> [Goal of the exercise] Below are lines of records; copy exactly those from the one containing "You are a computer-use agent. 239x176 pixels." through the one containing "You are a computer-use agent. Viewport: 1464px", leaving the pictures behind.

== == ==

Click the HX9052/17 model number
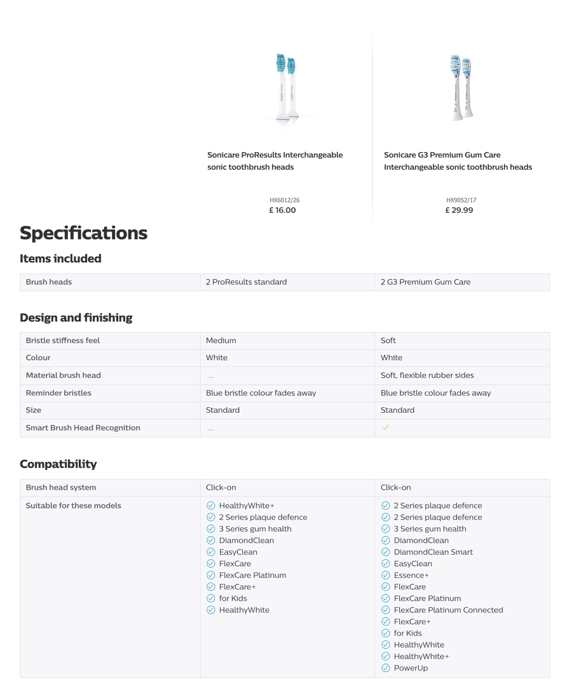Viewport: 572px width, 697px height. tap(461, 200)
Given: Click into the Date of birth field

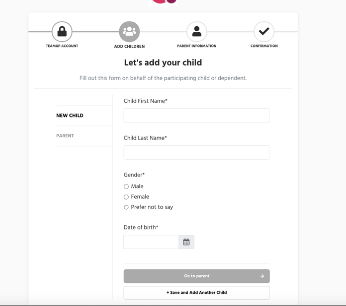Looking at the screenshot, I should click(151, 242).
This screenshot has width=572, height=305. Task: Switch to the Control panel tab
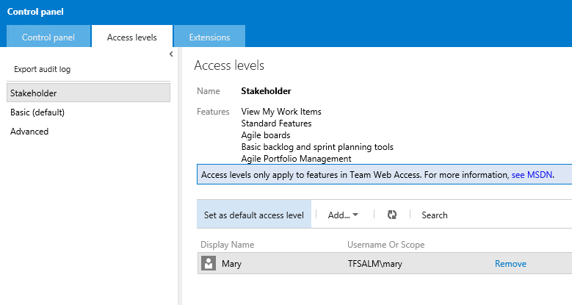(x=48, y=37)
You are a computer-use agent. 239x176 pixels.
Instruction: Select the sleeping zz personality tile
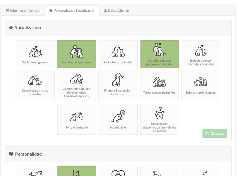click(x=201, y=171)
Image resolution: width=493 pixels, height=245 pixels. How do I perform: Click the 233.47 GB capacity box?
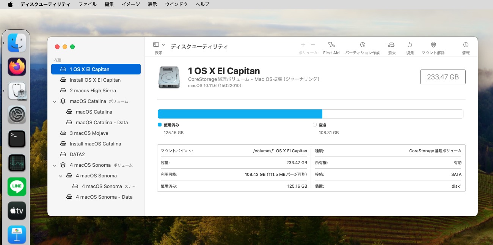443,77
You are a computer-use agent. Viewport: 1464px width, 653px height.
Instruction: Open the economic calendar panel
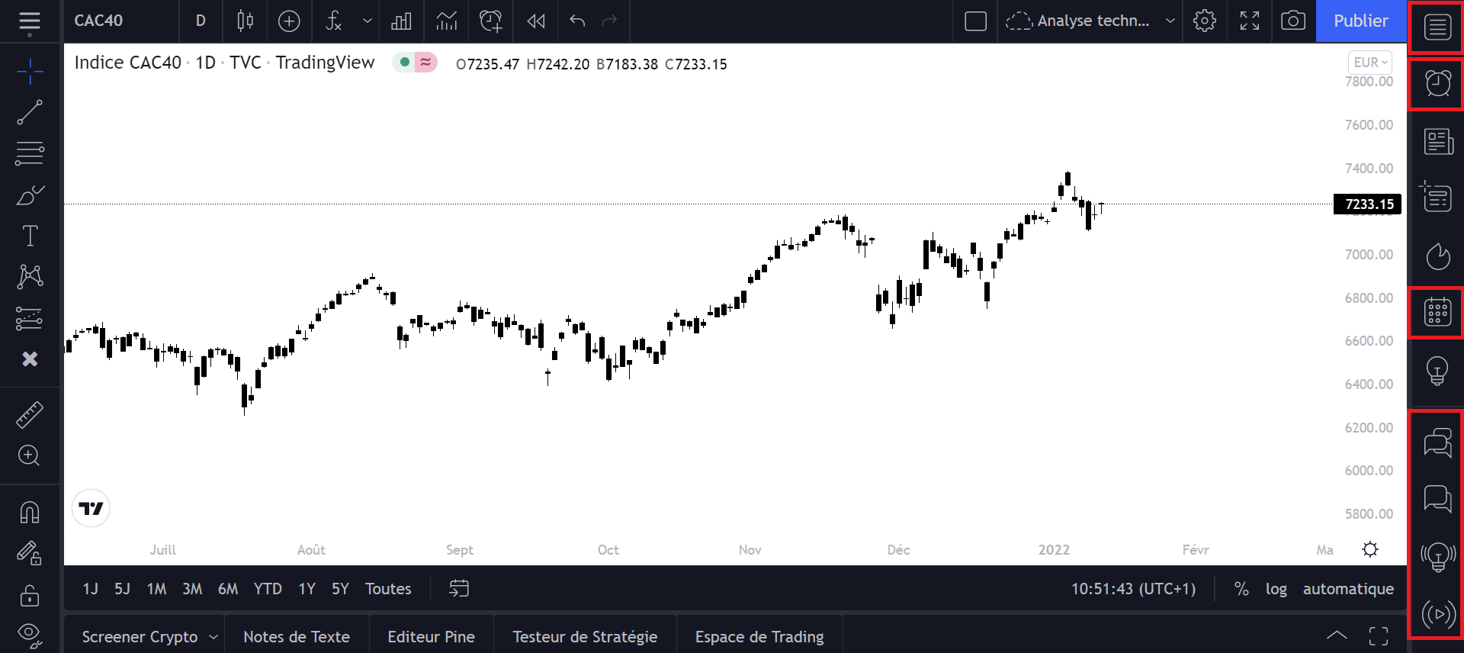[1437, 312]
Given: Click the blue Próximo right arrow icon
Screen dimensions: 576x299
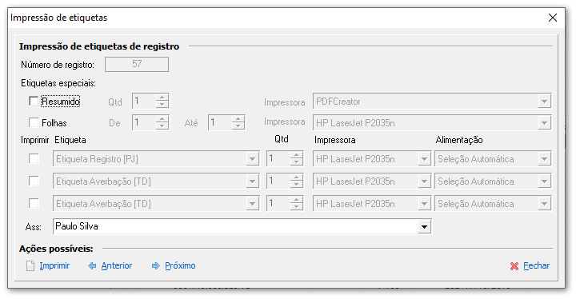Looking at the screenshot, I should pyautogui.click(x=156, y=266).
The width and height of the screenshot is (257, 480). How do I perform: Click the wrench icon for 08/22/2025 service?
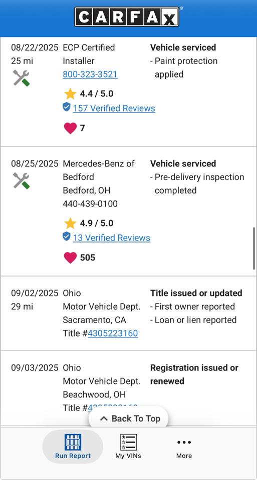[21, 78]
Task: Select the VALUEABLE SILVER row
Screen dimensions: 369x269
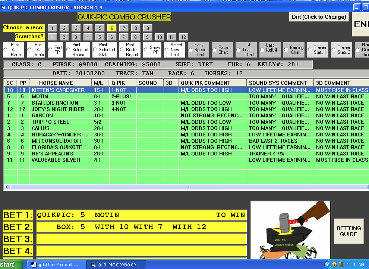Action: [x=60, y=160]
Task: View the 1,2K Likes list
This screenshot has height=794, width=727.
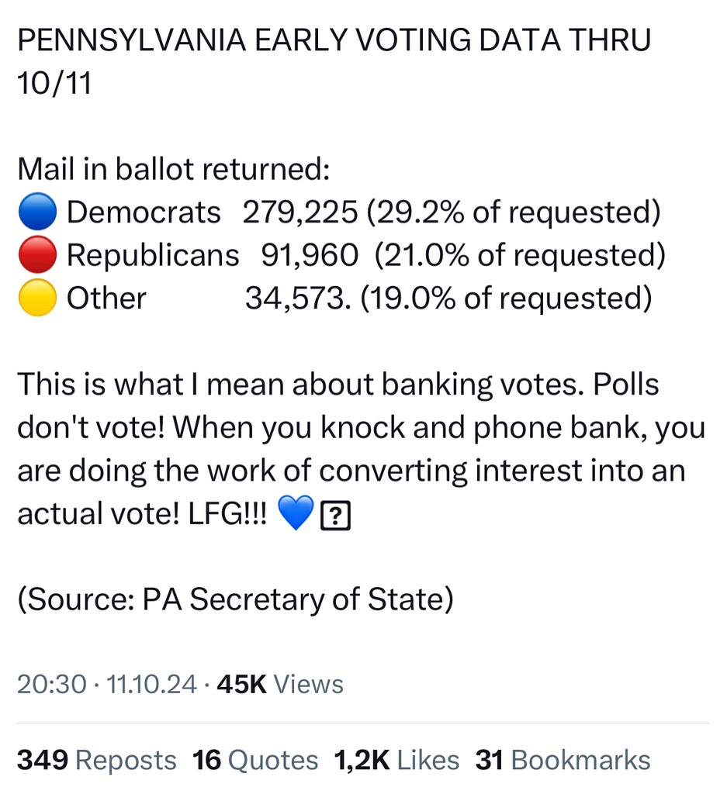Action: point(396,760)
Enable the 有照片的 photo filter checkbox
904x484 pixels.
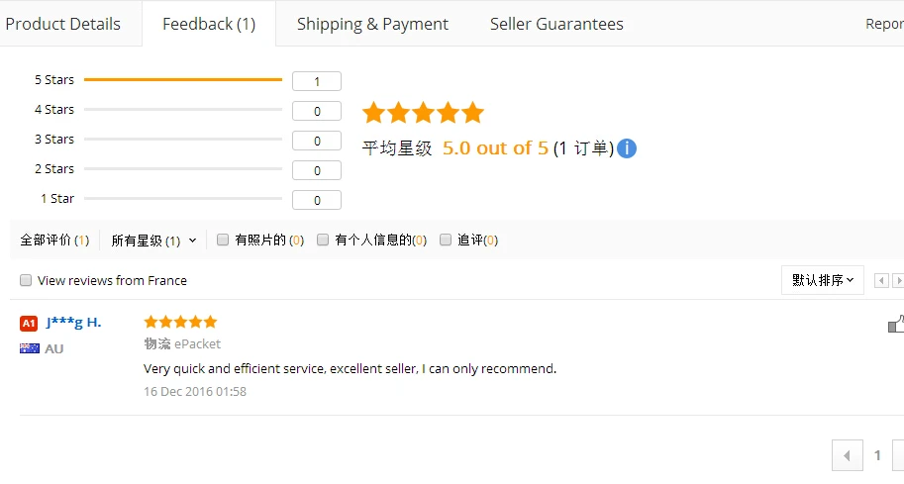[223, 240]
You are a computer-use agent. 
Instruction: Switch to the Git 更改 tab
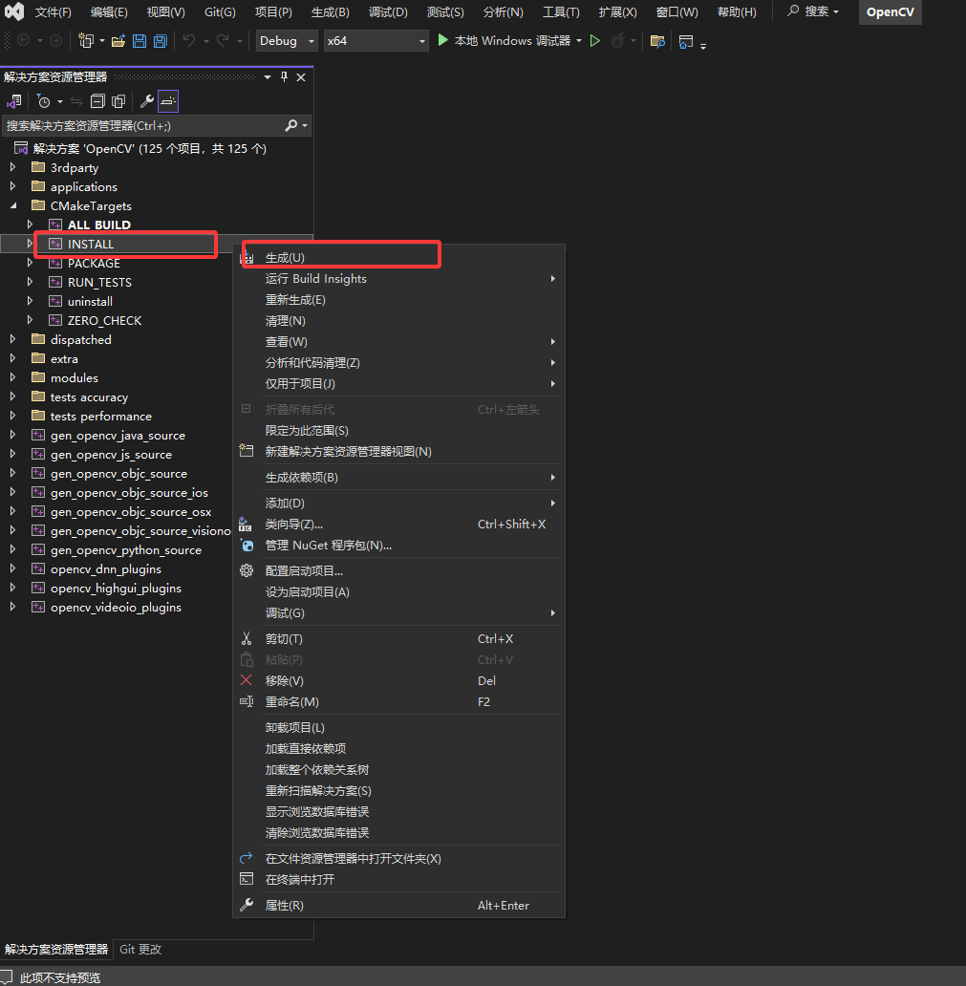tap(140, 950)
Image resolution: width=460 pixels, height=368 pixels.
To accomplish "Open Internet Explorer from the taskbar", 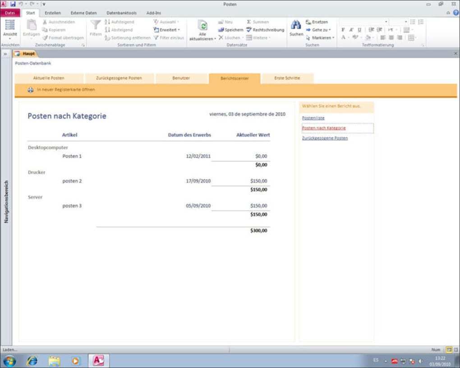I will coord(32,361).
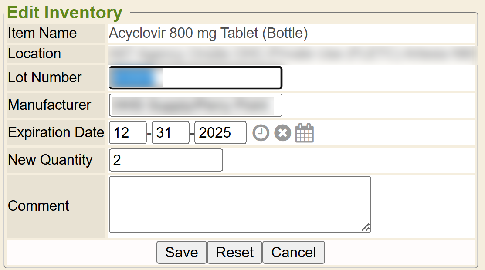Click the Expiration Date label

(56, 132)
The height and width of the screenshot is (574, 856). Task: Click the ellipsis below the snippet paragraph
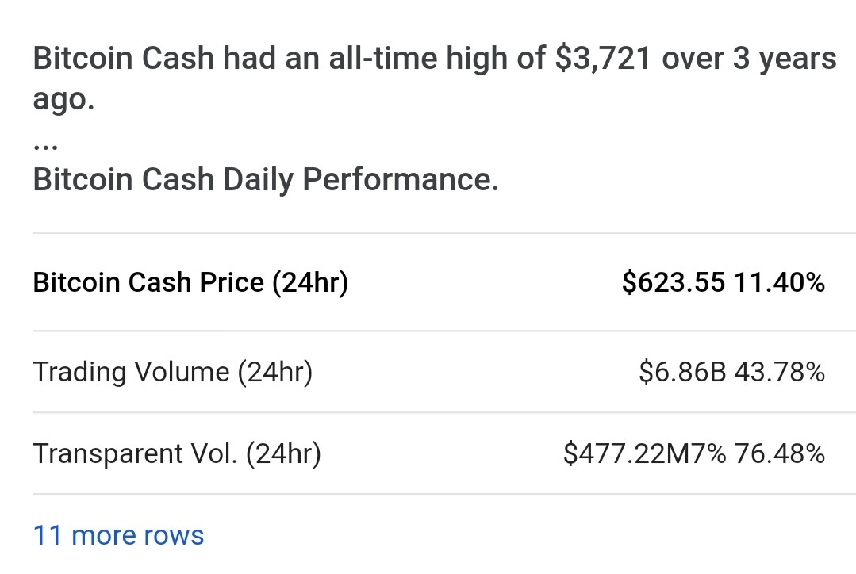(45, 146)
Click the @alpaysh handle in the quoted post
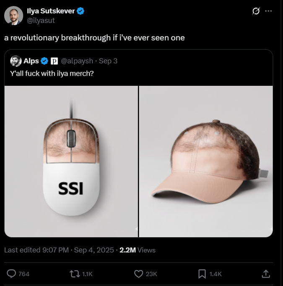The height and width of the screenshot is (286, 283). (x=77, y=61)
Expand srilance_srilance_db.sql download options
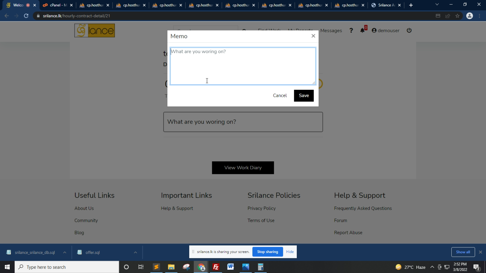This screenshot has width=486, height=273. point(64,253)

== == ==

> [Exercise response]
You are a computer-use agent. 239x176 pixels.
Instruction: Select the sleeping zz personality tile
click(x=201, y=171)
Image resolution: width=493 pixels, height=245 pixels. How do I perform: Click the 233.47 GB capacity box?
443,77
You are a computer-use agent. Viewport: 1464px width, 653px height.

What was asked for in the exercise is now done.